For years, Italian photographer Massimo Vitali has been taking large format photos of the relaxation rituals that punctuate our lives. A native of Como, Vitali presently lives in Tuscany. He was born in 1944 and studied photography at the London College of Printing. A 1960s meeting with Simon Guttmann, the founder of the Report agency, prompted him to begin a career in photo journalism for Italian and European magazines. In the 1980s he worked as a filmmaker for television and cinema, and from the mid 1990s onwards, Vitali turned his attention to photography as a means for artistic research, shaping it into an original tool for portraying the world.

Many of Vitali’s photos show vacation destinations, applying a topographical clarity and a wealth of detail to the rites and rituals of modern leisure. His particular technique allows him to combine the minute detail of view-camera photography with a fascination for the fickle world of appearances, for his large-scale color images are shot from from a 12-to-15-foot platform.

Vitali says of both his process and his philosophy of photography:
The images must have a magical dimension in which perhaps sociology intermingles with play, and which have a story to tell.

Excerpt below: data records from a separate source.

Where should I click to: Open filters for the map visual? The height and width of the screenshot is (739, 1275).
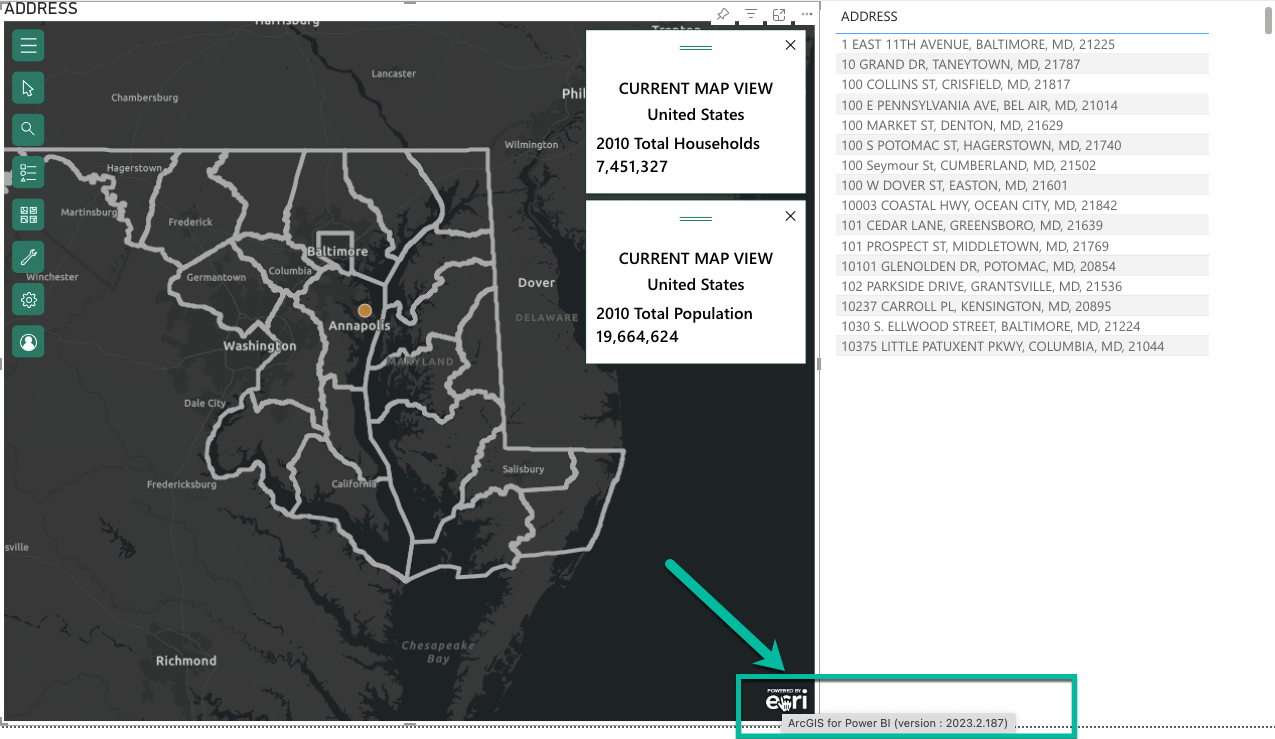(750, 14)
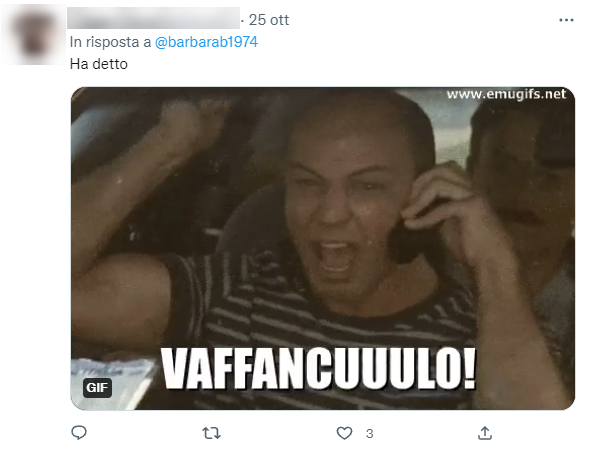Retweet this post using the arrows icon

click(211, 433)
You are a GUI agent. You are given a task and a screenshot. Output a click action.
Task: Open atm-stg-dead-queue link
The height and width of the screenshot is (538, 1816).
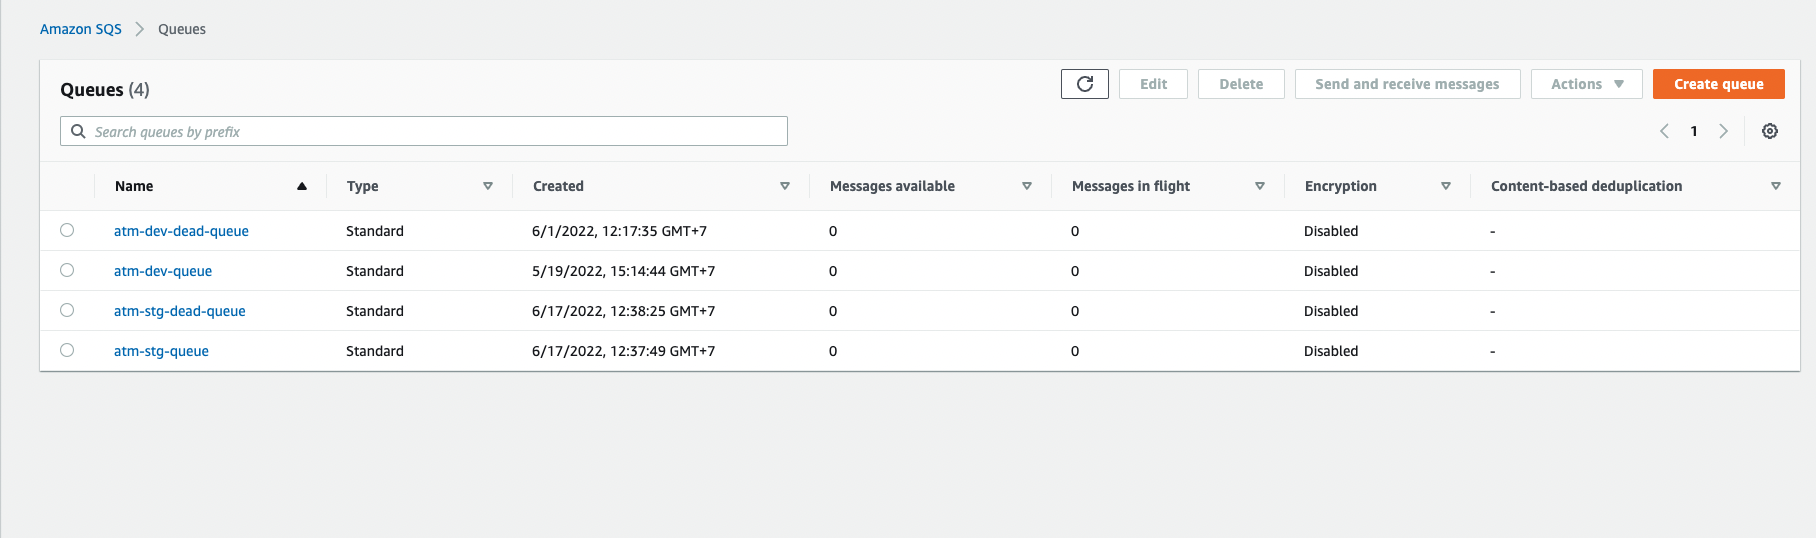pos(180,311)
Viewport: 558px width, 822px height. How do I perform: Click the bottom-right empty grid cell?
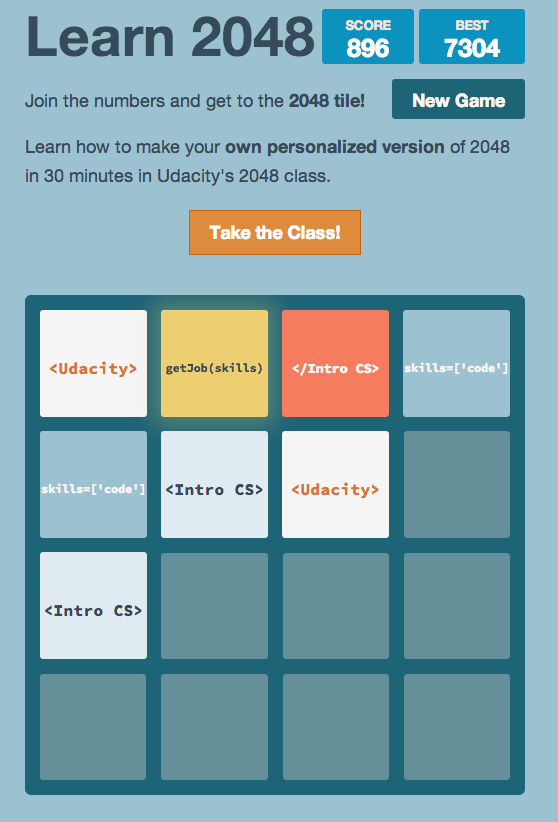(456, 727)
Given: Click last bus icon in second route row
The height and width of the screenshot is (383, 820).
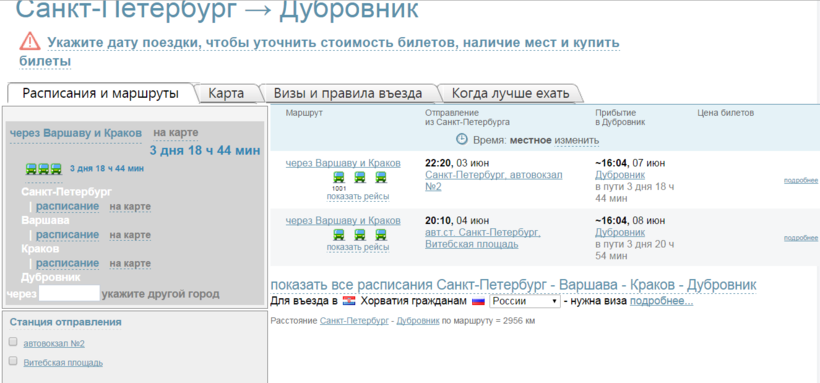Looking at the screenshot, I should [381, 234].
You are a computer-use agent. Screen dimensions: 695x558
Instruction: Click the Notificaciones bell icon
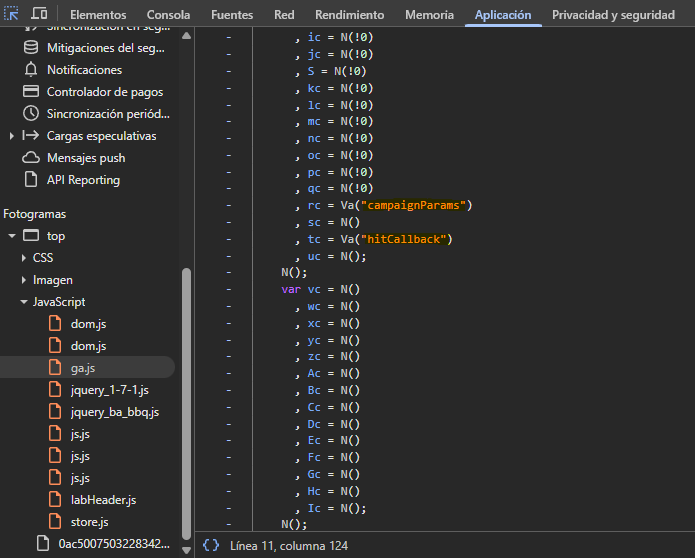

In the final analysis, I am happy when the ways of interpreting my pictures are complex and sometimes contradictory. A beach, where there are people playing in the water, with a factory in the background can be seen as a criticism of leisure-based society just as it can be seen as showing up the destruction of nature – mindlessness in the face of environmental issues. At the same time, the same image shows a contrasting set of notions: pleasure, games, bodies, loving relationships and the sickly sweet color of the water evoking the lost idea of beauty, or those ancient pictures in which bodies float like purgatory. I am so curious I let myself get pulled along to almost voyeurism. The way people behave fascinates me but I don’t try to understand what it’s all about. My part is neutral – all I do is take note of what comes to me. I am rigid because I take a stance and then I wait for things to come to pass in front of me. I am open because the image is defined by what happens. The experience of photography becomes an open practice for experiencing the world.